Extracted information:
>>>

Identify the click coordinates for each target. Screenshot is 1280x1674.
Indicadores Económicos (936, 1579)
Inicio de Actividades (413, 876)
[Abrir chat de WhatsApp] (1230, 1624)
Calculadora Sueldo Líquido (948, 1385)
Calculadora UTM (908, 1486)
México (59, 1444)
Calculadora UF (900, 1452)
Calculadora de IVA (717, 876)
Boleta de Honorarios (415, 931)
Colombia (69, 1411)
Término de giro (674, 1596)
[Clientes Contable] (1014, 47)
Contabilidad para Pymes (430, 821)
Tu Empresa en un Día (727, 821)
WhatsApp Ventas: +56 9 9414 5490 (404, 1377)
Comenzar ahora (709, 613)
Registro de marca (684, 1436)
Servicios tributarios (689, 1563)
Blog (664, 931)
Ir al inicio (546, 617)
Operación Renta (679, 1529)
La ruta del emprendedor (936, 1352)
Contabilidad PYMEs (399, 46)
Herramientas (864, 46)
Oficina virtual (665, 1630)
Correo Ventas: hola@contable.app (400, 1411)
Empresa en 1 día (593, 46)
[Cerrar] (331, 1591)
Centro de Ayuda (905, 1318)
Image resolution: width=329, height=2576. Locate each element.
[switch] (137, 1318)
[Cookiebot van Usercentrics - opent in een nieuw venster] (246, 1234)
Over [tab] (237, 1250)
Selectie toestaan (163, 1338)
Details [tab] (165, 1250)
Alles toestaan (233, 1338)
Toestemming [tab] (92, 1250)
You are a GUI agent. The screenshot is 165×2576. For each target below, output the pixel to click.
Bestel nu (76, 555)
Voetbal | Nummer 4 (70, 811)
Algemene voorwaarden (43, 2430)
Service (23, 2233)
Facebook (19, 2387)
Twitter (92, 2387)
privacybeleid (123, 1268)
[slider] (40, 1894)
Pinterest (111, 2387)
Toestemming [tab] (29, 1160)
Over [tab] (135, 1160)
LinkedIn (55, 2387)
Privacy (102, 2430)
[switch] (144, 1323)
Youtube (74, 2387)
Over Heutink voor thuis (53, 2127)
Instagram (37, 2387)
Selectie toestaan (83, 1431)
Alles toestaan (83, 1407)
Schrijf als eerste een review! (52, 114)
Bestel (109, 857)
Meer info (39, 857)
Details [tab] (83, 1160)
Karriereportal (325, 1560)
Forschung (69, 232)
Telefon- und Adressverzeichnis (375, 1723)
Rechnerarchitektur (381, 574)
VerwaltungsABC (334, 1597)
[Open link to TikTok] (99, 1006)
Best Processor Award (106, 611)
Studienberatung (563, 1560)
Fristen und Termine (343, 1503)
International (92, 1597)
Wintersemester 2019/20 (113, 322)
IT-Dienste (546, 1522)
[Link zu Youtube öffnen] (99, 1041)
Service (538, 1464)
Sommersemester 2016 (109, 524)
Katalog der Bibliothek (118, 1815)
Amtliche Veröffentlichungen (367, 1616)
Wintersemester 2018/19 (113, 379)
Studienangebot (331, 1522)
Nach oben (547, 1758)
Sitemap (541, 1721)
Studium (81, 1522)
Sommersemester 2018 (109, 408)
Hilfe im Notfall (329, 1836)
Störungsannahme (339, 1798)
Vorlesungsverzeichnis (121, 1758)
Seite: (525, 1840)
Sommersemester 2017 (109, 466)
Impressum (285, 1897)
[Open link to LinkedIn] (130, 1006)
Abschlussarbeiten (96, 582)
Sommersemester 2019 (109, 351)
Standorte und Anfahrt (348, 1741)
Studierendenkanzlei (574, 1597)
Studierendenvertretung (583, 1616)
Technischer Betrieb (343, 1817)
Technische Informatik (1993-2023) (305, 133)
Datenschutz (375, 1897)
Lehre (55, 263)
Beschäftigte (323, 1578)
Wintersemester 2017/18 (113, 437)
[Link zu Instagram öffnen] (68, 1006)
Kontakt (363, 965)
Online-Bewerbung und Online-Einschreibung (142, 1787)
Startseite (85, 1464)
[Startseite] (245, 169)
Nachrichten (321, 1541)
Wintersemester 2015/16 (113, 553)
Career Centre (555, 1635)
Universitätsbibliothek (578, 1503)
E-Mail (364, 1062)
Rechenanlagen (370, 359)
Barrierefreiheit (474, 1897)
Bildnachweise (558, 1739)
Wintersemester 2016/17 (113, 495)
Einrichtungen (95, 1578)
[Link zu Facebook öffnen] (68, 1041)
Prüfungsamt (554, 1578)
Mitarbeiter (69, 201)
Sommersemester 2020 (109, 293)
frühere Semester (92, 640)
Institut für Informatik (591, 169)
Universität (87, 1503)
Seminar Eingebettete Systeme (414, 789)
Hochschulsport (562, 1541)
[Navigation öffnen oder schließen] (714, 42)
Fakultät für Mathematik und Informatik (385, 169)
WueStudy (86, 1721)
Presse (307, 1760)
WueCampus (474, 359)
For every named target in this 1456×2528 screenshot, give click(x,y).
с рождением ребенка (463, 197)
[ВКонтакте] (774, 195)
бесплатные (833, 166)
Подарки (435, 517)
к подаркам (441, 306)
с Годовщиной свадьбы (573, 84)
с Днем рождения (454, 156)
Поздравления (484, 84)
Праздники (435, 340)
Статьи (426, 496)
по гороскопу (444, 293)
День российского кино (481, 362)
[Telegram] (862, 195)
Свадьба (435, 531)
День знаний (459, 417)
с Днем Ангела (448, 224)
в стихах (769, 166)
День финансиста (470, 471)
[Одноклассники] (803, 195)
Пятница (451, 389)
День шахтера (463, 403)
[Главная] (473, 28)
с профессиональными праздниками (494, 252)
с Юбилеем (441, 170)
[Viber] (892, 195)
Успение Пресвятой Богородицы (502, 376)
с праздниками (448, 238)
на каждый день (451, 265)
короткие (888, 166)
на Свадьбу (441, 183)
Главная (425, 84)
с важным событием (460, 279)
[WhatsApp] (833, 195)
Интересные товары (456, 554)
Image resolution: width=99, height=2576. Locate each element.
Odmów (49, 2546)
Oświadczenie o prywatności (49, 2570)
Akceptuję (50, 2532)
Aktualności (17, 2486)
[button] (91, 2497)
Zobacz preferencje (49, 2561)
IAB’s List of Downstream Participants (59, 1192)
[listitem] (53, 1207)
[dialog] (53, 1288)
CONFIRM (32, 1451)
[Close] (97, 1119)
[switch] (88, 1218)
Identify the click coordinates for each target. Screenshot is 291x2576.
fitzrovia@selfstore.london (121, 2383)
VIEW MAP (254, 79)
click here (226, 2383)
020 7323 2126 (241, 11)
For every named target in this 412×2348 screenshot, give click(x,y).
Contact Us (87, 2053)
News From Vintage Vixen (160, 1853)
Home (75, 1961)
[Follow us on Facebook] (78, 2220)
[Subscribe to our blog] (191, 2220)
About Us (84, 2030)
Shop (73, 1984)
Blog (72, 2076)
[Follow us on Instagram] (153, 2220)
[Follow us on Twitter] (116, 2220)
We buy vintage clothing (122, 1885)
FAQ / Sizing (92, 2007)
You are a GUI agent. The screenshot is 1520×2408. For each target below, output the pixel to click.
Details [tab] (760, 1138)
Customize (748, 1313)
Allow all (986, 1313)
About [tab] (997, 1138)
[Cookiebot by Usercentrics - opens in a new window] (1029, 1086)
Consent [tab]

<<<

Problem: Which lines above hold the word "Calculadora"? Copy each of them.

Expected output:
Calculadora Sueldo Líquido (948, 1385)
Calculadora UTM (908, 1486)
Calculadora UF (900, 1452)
Calculadora de IVA (717, 876)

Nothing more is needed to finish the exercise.